Midlothian council election, 2007: Midlothian South
| Party |  | Candidate | FPv% | % | Seat | Count |
|---|---|---|---|---|---|---|
|  | SNP | Colin Beattie | 1,892 | 37.4 | 1 | 1 |
|  | Labour | Wilma Chalmers | 1,336 | 26.4 | 2 | 1 |
|  | Labour | James Muirhead | 1,184 | 23.4 | 3 | 2 |
|  | Conservative | Peter Smaill | 486 | 9.6 |  |  |
|  | Solidarity | Willie Duncan | 84 | 1.7 |  |  |
|  | Scottish Socialist | John Carroll | 80 | 1.6 |  |  |

==Changes since 2007 election==
- † On 3 June 2008, Midlothian East Cllr Katie Moffat defected from the Liberal Democrats to the Labour Party.

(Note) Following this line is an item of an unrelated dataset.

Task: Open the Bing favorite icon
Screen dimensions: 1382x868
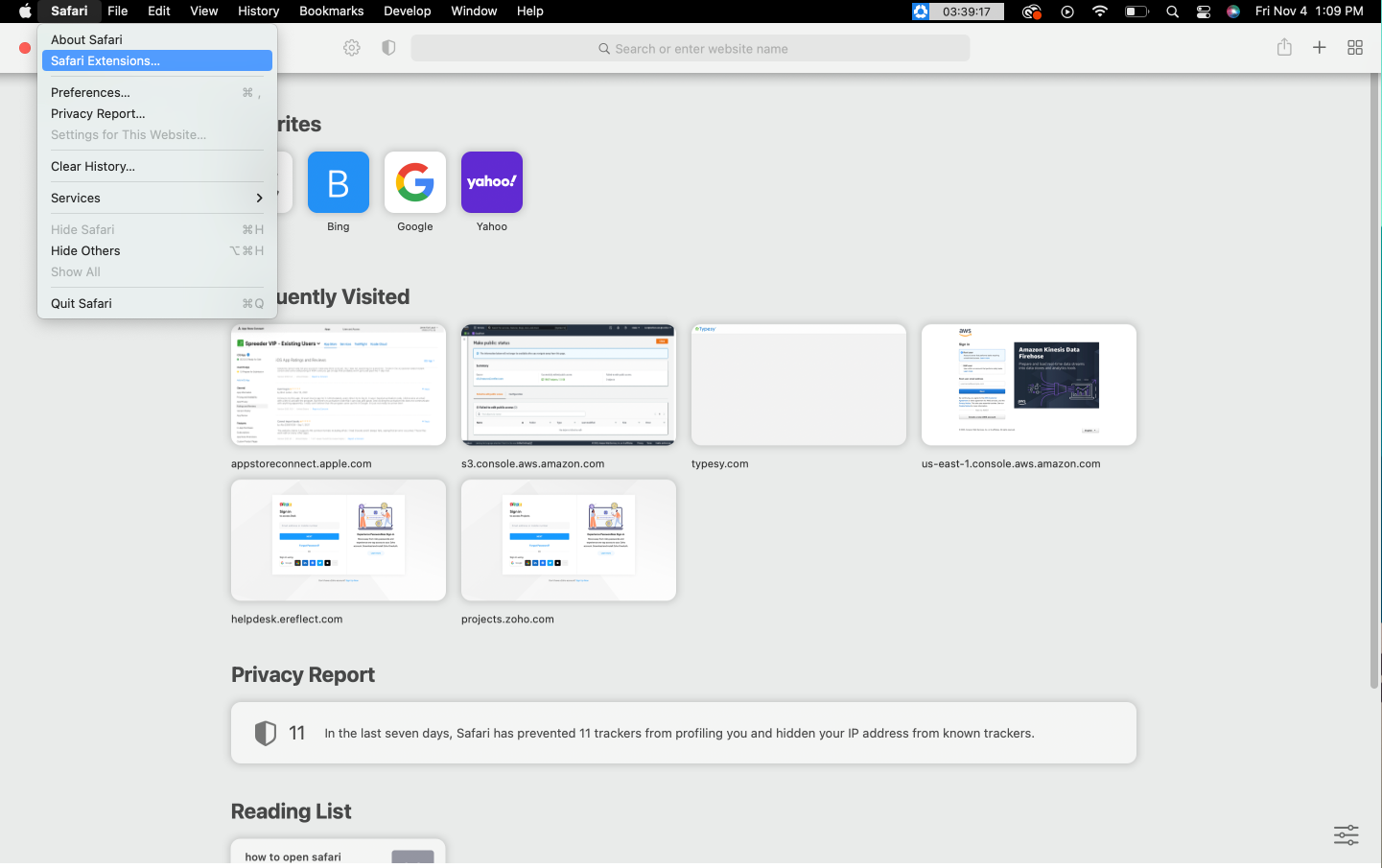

- †† On 29 March 2012, Bonnyrigg Cllr Jack Aitchison resigned from the Labour Party and now sits as an Independent.
- ††† On 5 April 2012, Dalkeith Cllr Alex Bennett formally resigned from the council to secure his Local Government pension.